Within Taipei, public transportation is excellent and cheap, with bus and subway fares costing about 50 cents. Or, for about $3, you can buy an all-day pass on the subway system that people proudly say is “just like Washington’s Metro, only newer.”
Train service is available on the east and west coasts, and numerous tour buses hit the best tourist spots – definitely the easiest and least nerve-wracking way to go. The budget traveler who has lots of time could use regular buses, but service is spotty in the countryside.
Rental cars are widely available, and a modern highway runs most of the length of the country. If you’re an adventurous driver who doesn’t mind winding roads and risky local drivers, you’ll find great scenery along the eastern coast. If possible, travel outside Taipei during the week, as Taipei residents heading for resort areas clog the roads on weekends.
WHERE TO STAY: Taipei has a plethora of choices, including many Western brand hotels. But if you can spend at least $130 a night for a double, go for the Grand Hotel (1 Chung Shan N. Rd., 011-886-2-2886- 8888, www.ymca.org.tw, is only in Chinese.
In Taroko National Park, a double room at the luxurious Grand Formosa (18 Tian Hsyang Rd., 011-886-3-869-1155, www.grandformosa-taroko.com.tw) starts at about $150 a night.
In Kenting National Park, the Sea View Lodge (101 Gong Yuan Rd., Alley Kenting, Pingtung Hsieng, 011-886-8861-3715, www.hotelca.idv.tw), that’s run by a local surfer who speaks perfect English. Doubles range from $18 to $60 per night.

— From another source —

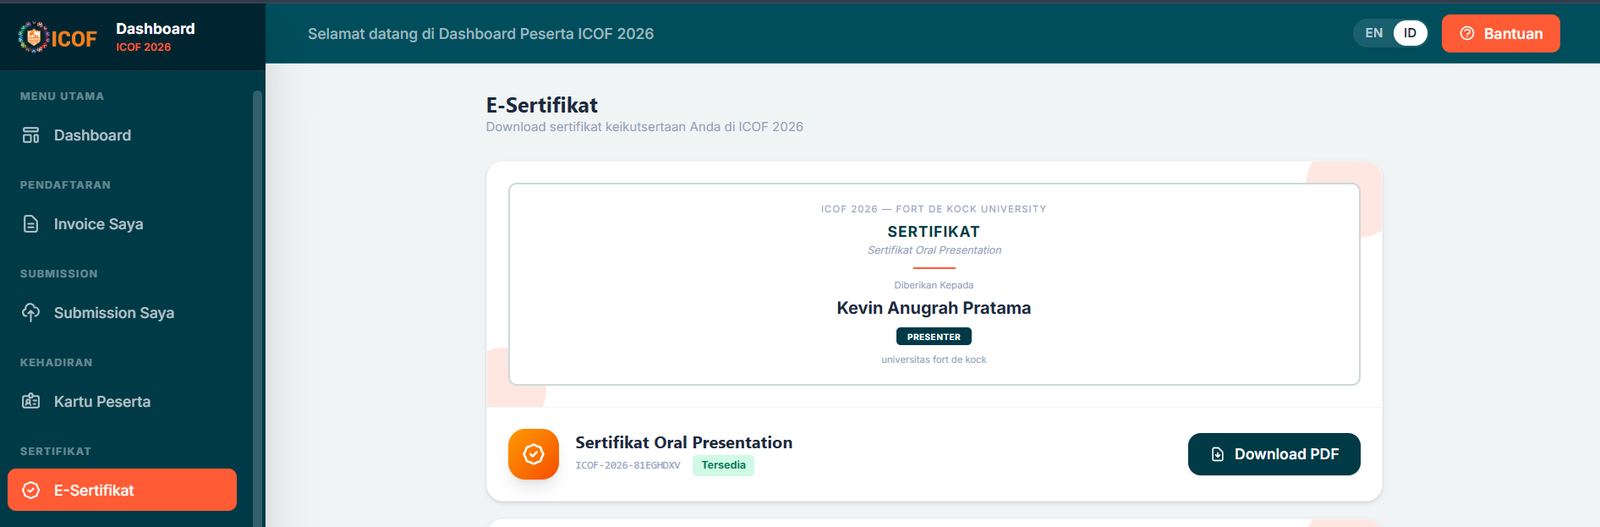Click the certificate code ICOF-2026-81EGHDXV
This screenshot has height=527, width=1600.
pyautogui.click(x=628, y=465)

Numerous hotels and resorts are near Sun Moon Lake, including five-star properties. I was taken with the Sun Moon Lake Full House B&B (011-886-49- 285-0307, www.fhsml.idv.tw), a charming B&B in an area surrounded by aboriginal shops. Doubles begin at about $50. Since the Web site is in Chinese, you may need the help of tourism officials to make a reservation.

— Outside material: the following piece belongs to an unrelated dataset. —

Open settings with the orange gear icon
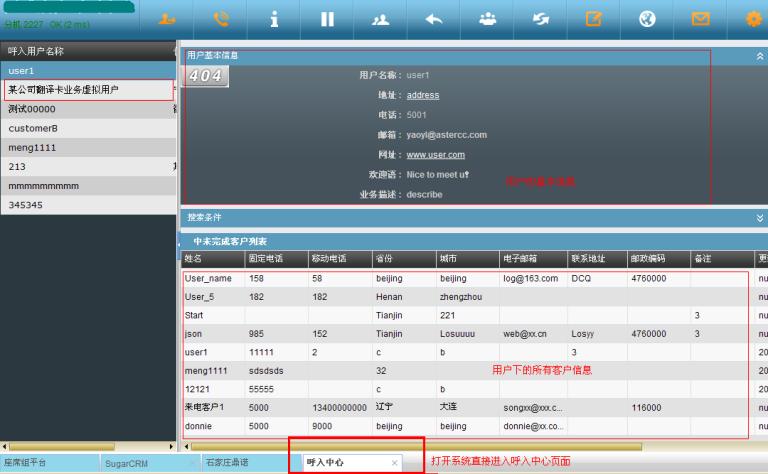This screenshot has width=768, height=474. pyautogui.click(x=753, y=18)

Numerous hotels around the country offer hot springs baths, which they call spas. The Dong Tair Spa Hotel (147 Longchen Rd., Wenchen Village, Peinan Taiton, 011-886-89-512-290), for one, offers a series of outdoor pools with water of varying temperatures and pulsating showers. Doubles begin at $75.
WHERE TO EAT: Taipei is filled with restaurants serving regional delights from all parts of China. Two great choices for dim sum are Din Tai Fong (194 Sinyi Rd., Section 2), a crowded hole-in-the-wall with amazing food, with dishes starting at a few dollars; and the tea room at the Grand Hotel (see above). Dishes start at about $5.

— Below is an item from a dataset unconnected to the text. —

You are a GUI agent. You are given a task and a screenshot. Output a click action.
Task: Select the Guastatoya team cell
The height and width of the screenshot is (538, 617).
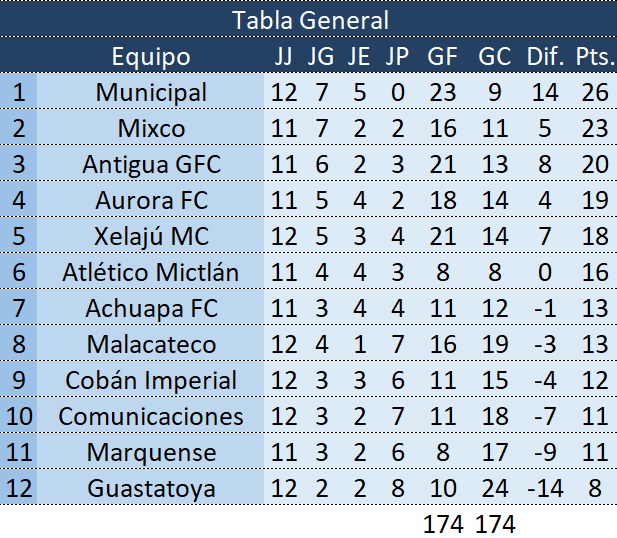pyautogui.click(x=151, y=488)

For Jiangjhe cuisine, which emphasizes dipping sauces to bring out the flavors of otherwise bland food, try Shou -lan Gourmet (No. 5-5 Sinyi Rd., Section 2). For Sichuan: Chili House (250-3 Jhongsiao East Rd., Section 4). For Beijing: King Join (18 Shihwei Rd.). For Cantonese: Shang Palace in the Far Eastern Plaza Hotel (6F No. 201, Dunhua S. Rd., Section 2). For Hunan: Peng Yuan (2F, 380 Linsen N. Rd.). For Taiwanese: Golden Paradise ( No. 2, Lane 172, Jhongjhengd Rd., Section 2). For seafood, the visitors bureau recommends Really Good Seafood (84 Sinsheng S. Rd., Section 2).
Before setting off to find a restaurant, ask your hotel to write out the address in Chinese. And take along a hotel card or matchbook with an address, in case you need help finding your way.
If your hotel offers a breakfast package with the room for an extra charge, ask first if the menu includes Western choices. There is a reason that Chinese restaurants in America never open for breakfast.
INFORMATION: Taiwan Visitors Association, 212-867-1632
Thanks. You don’t need to show the whole thing, just the best bits - there may be copyright issues.
part charming, part blase, partly lacking a critical eye, partly exaggerating the exotic factor, but overall a decent summary.
Thanks, that was a nice read. At least now I know where Americatown is.
Uh, they have that “Americatown” in every major city in Taiwan.
(The Chinatown in Tainan isn’t what it bills itself as…it’s just another old building complex with clothes and food stalls. I don’t know how it got its name to be considered so special. But luckily Europetown, all half a block of it, is just a block away.)